- Nickname: Alasi (Danube Fishermen)
- Leagues: Basketball League of Serbia
- Founded: October 1976; 49 years ago
- History: KK Dunav (1976–2017) OKK Dunav (2017–present)
- Arena: Park Hall
- Location: Stara Pazova, Serbia
- Team colors: White and Light Blue
- President: Zoran Kristić
- Head coach: Mitar Ašćerić
- Affiliation: Partizan (2021–present)
- Website: www.kkdunav.rs
| Home | Away |

= OKK Dunav =

Basketball club in Stari Banovci, Serbia

Omladinski košarkaški klub Dunav (Омладински кошаркашки клуб Дунав), commonly referred to as OKK Dunav, is a men's professional basketball club based in Stari Banovci, near Stara Pazova, Serbia. They are currently competing in the Basketball League of Serbia (KLS).
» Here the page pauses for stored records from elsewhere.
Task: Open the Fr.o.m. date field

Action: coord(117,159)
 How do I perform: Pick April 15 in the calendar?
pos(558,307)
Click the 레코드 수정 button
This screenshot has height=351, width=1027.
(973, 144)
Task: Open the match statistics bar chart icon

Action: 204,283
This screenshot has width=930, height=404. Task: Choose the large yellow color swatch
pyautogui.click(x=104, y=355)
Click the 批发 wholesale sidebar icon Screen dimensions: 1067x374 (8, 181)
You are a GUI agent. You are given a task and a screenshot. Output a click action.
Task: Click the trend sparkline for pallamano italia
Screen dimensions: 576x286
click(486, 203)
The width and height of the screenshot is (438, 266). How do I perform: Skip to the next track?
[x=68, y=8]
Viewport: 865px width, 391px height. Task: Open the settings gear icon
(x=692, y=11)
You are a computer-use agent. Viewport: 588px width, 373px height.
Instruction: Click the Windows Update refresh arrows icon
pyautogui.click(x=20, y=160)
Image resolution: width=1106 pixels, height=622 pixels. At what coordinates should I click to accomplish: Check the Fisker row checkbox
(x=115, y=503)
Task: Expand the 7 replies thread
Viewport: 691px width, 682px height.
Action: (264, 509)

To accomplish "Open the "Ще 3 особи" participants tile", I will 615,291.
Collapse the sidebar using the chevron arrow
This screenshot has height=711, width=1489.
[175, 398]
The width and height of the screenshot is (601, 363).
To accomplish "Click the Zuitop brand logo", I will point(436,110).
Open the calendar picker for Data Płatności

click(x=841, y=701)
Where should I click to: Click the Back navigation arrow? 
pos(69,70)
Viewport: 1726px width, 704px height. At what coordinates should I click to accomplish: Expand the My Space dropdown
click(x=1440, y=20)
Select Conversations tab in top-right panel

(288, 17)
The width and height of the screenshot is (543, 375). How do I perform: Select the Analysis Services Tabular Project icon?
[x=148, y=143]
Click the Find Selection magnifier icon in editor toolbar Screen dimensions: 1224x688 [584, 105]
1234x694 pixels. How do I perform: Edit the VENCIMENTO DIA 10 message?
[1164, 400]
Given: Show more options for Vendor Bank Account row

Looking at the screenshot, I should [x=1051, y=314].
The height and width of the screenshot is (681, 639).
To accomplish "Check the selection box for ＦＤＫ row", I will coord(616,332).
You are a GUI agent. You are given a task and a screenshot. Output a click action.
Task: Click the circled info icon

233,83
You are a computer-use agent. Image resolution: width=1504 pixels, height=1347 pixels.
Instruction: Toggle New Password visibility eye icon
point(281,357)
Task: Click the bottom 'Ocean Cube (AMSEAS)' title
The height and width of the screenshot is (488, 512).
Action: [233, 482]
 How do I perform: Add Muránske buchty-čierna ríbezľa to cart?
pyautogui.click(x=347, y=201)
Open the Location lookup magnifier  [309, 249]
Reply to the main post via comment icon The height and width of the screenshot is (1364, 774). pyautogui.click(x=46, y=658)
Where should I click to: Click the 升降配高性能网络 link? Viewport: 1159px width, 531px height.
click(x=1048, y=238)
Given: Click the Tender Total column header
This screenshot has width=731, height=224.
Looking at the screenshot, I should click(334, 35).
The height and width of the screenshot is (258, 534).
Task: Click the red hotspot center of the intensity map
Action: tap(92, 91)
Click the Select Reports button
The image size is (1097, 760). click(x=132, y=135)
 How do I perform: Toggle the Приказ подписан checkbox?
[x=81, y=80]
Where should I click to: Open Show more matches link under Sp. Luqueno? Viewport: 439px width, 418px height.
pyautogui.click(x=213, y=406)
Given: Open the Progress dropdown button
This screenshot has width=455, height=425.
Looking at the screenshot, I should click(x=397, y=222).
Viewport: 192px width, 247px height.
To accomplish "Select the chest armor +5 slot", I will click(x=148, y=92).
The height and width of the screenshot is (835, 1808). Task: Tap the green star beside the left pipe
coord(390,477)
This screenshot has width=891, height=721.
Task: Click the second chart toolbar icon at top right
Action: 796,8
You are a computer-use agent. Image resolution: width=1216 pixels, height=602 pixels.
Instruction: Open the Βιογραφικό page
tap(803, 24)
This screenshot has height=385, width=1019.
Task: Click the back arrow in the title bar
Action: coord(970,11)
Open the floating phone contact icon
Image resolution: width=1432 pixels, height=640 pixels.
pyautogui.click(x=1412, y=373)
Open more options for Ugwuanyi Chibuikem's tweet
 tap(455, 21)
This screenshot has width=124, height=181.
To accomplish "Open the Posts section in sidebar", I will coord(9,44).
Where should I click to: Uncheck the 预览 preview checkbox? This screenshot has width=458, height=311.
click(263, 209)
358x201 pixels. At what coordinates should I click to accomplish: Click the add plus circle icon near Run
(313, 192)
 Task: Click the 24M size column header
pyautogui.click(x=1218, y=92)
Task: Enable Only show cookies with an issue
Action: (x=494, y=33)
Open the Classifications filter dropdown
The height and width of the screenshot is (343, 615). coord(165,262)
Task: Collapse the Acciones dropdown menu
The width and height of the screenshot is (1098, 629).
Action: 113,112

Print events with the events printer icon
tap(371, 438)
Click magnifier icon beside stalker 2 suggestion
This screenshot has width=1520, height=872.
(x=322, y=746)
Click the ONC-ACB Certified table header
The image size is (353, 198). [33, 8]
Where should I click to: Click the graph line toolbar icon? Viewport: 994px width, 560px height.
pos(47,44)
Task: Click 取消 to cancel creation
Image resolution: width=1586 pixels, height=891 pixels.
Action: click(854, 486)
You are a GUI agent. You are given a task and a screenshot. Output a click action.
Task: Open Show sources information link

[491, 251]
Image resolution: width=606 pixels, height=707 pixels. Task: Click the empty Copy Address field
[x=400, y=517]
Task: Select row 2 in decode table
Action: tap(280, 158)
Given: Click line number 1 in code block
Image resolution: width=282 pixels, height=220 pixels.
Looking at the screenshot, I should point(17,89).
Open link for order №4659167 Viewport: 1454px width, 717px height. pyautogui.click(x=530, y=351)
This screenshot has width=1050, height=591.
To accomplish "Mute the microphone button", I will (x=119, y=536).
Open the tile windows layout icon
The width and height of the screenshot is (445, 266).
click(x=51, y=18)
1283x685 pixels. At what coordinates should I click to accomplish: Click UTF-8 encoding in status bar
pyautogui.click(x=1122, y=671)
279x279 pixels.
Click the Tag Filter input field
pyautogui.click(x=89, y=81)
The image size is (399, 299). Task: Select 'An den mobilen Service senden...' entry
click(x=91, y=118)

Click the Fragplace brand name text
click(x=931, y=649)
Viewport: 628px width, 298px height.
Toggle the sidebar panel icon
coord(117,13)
The club is the league affiliate of Partizan NIS.

Nicknamed Alasi, the club was named after Danube (Дунав), a river which passes near Stari Banovci.

== History ==
The club was founded in 1976 as KK Dunav. In early 2017, Dunav got qualified for the 2017 Radivoj Korać Cup. In the Cup tournament they lost to Partizan in the quarterfinals. In March 2017, the club changed its name to OKK Dunav.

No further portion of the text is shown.